I was expecting something more spectacular!
 
  • #33
rootone said:
Long wavelength infrared.
I was expecting something more spectacular!

Remember that mine was a very, very rough calculation. Also remember that the CMB is not just one wavelength; it's a black-body spectrum at a particular temperature, which today is about 2.7 K, and when it was formed was a few thousand degrees K. The wavelength I quoted was just the wavelength at which the spectrum peaks; there is significant radiation at a fair range of longer and shorter wavelengths as well. When the CMB was formed, there would have been a significant component in the visible range; something like a star rather cooler than the Sun.
 
  • #34
Thanks, yes I figured it would be something like that, so in principle the recombination event would actually have been visible to some hypothetical human observer.
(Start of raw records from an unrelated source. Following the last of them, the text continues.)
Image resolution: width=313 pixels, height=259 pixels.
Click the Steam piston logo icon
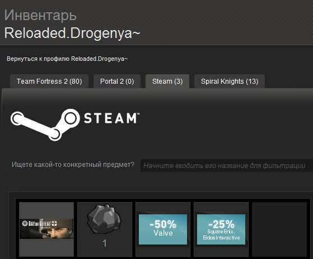[45, 124]
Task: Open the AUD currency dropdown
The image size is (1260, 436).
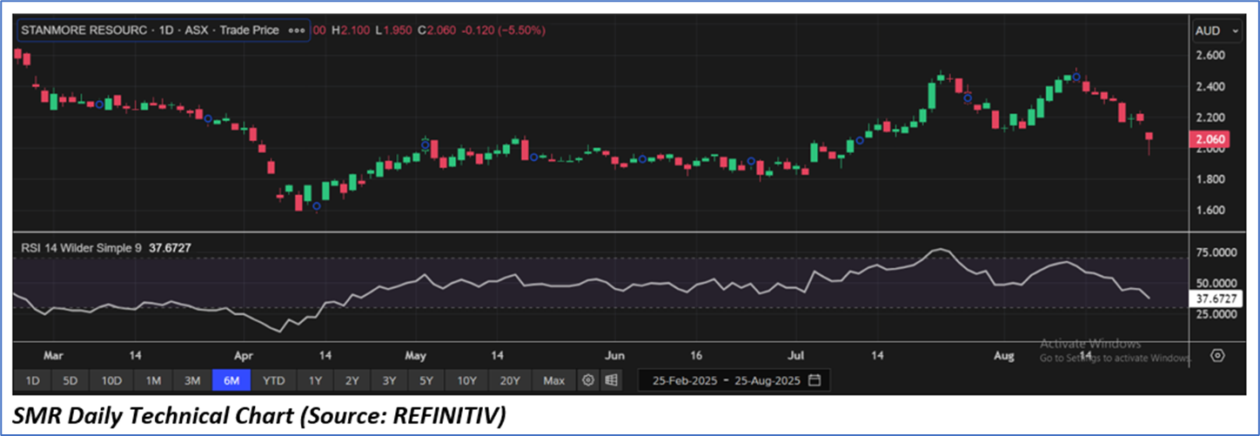Action: point(1217,30)
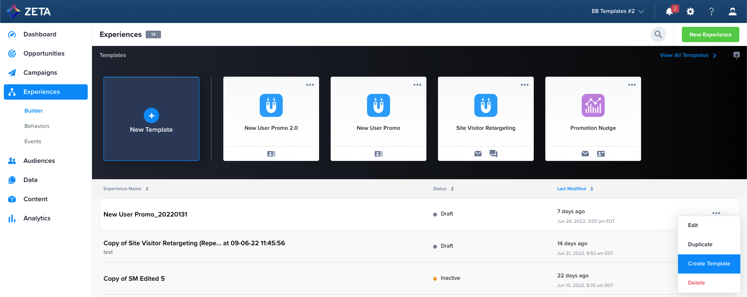Click the help question mark icon

[712, 11]
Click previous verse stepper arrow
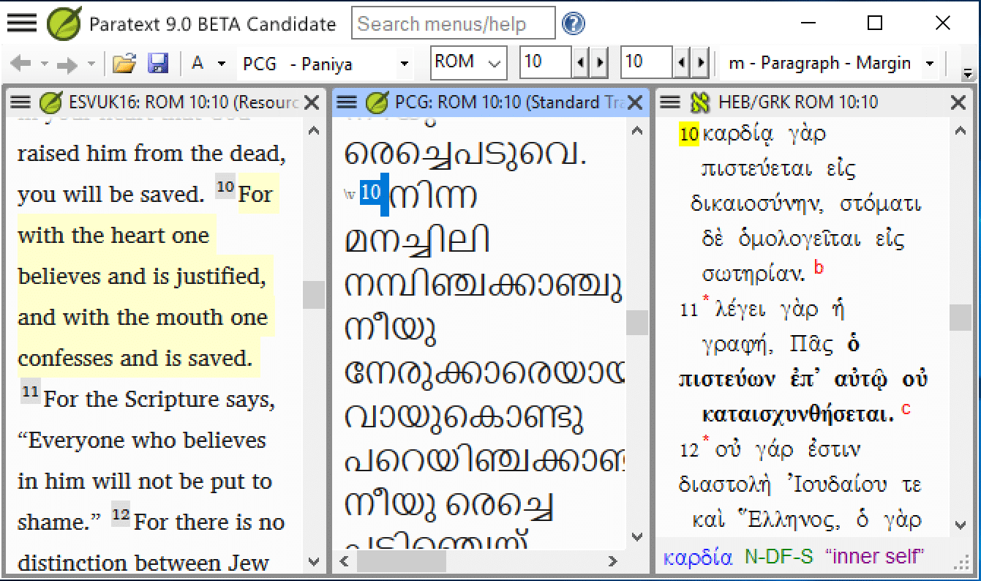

Probably they could see light/feel heat in the same range as that of the embers of a small wood fire.
 
  • #35
rootone said:
Long wavelength infrared.
I was expecting something more spectacular!
Yeah, keep in mind that a quick order of magnitude guess assumes that photon energies would be in the neighborhood of the hydrogen ground state energy, which are in the UV part of the spectrum. So it would be at most that spectacular. In actuality, one finds that the photon energies peak a few orders of magnitude less than UV, into the IR as PeterDonis says.